Try it
Set down these lines exactly as they appear, starting with the line with "Identify the location of legend-line-swatch." and going on through the line with "row-value-2024: 507 689 is", both included.

Data entries:
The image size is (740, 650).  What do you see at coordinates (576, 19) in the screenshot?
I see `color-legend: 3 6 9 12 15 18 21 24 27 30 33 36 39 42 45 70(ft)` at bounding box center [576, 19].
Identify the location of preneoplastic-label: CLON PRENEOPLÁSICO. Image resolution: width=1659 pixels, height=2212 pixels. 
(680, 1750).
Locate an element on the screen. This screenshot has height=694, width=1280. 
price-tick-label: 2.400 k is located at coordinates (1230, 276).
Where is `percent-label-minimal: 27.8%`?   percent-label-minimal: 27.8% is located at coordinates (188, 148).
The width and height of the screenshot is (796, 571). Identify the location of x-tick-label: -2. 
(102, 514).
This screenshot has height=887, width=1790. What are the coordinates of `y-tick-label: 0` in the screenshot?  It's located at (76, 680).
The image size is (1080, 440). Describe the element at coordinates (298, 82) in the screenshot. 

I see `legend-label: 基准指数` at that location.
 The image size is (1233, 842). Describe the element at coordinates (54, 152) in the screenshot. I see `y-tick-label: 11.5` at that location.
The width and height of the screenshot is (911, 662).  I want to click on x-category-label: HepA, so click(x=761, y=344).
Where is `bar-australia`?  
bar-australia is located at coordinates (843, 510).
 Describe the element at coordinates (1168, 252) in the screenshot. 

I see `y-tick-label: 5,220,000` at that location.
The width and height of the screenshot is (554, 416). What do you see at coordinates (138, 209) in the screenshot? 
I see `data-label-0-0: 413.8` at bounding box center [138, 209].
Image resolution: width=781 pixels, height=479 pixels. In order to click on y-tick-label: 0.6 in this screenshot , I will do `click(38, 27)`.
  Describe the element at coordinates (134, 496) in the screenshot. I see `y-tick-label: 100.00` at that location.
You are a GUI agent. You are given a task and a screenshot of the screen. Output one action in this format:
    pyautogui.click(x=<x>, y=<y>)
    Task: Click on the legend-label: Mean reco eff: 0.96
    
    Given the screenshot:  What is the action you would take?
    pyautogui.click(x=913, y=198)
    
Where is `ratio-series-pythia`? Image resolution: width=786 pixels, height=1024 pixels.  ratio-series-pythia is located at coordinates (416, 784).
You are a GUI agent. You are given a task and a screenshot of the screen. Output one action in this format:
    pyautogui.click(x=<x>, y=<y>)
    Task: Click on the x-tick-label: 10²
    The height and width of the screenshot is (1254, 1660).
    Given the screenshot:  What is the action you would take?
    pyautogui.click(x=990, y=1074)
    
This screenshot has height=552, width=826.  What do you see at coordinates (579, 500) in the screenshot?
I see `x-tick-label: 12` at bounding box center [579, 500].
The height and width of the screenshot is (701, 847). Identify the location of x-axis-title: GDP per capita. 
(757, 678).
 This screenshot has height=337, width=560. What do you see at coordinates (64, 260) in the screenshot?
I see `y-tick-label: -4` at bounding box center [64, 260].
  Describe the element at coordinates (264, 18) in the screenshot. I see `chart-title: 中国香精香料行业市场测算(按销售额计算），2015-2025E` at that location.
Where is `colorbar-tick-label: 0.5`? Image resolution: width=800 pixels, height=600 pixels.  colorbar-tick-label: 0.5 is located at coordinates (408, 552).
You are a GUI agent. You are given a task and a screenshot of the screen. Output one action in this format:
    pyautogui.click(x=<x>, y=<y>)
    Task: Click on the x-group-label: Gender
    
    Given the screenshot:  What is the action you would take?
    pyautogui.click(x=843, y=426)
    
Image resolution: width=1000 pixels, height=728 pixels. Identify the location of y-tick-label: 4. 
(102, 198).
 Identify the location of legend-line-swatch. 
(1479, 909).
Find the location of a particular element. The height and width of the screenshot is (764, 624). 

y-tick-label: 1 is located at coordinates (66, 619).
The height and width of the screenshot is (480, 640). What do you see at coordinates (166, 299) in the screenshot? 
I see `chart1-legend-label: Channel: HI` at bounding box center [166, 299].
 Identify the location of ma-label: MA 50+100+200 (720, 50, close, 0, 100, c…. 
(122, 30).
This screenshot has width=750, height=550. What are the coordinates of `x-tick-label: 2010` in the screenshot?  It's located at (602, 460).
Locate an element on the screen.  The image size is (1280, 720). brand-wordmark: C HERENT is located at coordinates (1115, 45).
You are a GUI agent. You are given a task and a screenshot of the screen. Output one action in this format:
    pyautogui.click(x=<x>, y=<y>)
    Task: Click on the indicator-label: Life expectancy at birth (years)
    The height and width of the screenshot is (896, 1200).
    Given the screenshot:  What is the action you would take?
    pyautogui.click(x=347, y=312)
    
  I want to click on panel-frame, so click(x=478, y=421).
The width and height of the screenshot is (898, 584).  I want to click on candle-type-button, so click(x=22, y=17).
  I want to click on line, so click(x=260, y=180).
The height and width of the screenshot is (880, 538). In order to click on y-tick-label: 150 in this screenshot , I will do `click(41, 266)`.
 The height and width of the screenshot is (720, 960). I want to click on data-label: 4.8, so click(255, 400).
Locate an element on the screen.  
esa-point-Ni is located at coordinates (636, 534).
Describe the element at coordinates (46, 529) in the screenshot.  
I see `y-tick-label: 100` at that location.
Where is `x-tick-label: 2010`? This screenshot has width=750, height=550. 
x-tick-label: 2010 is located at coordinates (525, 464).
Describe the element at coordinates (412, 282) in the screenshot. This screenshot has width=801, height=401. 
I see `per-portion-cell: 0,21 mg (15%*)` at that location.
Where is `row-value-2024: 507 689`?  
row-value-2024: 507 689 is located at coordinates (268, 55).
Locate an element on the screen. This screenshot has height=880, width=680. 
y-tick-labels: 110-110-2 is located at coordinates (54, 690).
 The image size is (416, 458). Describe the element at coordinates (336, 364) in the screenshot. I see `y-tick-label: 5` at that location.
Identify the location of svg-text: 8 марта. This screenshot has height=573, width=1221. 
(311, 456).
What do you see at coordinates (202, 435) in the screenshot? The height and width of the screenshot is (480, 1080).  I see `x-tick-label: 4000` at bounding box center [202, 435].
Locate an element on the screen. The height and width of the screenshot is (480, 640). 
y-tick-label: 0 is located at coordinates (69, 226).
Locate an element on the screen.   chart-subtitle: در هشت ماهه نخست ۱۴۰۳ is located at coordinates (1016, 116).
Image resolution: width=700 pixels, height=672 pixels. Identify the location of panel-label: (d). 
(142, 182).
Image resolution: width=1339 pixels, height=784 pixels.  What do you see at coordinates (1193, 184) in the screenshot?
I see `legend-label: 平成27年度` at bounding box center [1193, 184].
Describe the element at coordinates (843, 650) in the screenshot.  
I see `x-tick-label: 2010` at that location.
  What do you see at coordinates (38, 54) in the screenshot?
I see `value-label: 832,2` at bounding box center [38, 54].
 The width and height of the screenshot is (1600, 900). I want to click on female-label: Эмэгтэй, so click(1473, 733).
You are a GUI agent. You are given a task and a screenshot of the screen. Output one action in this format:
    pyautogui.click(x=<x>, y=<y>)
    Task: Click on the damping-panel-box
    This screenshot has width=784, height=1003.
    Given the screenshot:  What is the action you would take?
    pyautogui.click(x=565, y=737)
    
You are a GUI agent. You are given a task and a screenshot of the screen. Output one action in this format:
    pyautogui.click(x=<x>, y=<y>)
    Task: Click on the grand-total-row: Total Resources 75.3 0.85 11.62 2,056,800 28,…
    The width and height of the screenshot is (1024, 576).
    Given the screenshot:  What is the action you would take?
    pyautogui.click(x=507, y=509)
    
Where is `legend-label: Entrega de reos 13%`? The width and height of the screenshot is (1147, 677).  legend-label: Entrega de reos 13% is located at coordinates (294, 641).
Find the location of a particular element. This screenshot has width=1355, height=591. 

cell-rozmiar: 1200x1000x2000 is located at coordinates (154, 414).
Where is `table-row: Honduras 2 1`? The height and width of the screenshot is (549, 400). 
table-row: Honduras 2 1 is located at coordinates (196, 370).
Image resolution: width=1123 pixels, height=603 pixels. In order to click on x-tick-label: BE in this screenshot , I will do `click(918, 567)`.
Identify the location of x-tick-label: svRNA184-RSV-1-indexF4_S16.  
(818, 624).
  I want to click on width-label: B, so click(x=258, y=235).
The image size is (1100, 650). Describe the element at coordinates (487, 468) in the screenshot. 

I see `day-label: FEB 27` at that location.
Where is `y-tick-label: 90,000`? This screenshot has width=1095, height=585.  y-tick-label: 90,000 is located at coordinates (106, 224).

The completed task
 Identify the location of legend-line-swatch. 
(1479, 909).
Find the location of a particular element. The height and width of the screenshot is (764, 624). 

y-tick-label: 1 is located at coordinates (66, 619).
The height and width of the screenshot is (480, 640). What do you see at coordinates (166, 299) in the screenshot? 
I see `chart1-legend-label: Channel: HI` at bounding box center [166, 299].
 Identify the location of ma-label: MA 50+100+200 (720, 50, close, 0, 100, c…. 
(122, 30).
This screenshot has width=750, height=550. What are the coordinates of `x-tick-label: 2010` in the screenshot?  It's located at (602, 460).
Locate an element on the screen.  The image size is (1280, 720). brand-wordmark: C HERENT is located at coordinates (1115, 45).
You are a GUI agent. You are given a task and a screenshot of the screen. Output one action in this format:
    pyautogui.click(x=<x>, y=<y>)
    Task: Click on the indicator-label: Life expectancy at birth (years)
    The height and width of the screenshot is (896, 1200).
    Given the screenshot:  What is the action you would take?
    pyautogui.click(x=347, y=312)
    
  I want to click on panel-frame, so click(x=478, y=421).
The width and height of the screenshot is (898, 584).  I want to click on candle-type-button, so click(x=22, y=17).
  I want to click on line, so click(x=260, y=180).
The height and width of the screenshot is (880, 538). In order to click on y-tick-label: 150 in this screenshot , I will do `click(41, 266)`.
 The height and width of the screenshot is (720, 960). I want to click on data-label: 4.8, so click(255, 400).
Locate an element on the screen.  
esa-point-Ni is located at coordinates (636, 534).
Describe the element at coordinates (46, 529) in the screenshot.  
I see `y-tick-label: 100` at that location.
Where is `x-tick-label: 2010`? This screenshot has width=750, height=550. 
x-tick-label: 2010 is located at coordinates (525, 464).
Describe the element at coordinates (412, 282) in the screenshot. This screenshot has width=801, height=401. 
I see `per-portion-cell: 0,21 mg (15%*)` at that location.
Where is `row-value-2024: 507 689`?  
row-value-2024: 507 689 is located at coordinates (268, 55).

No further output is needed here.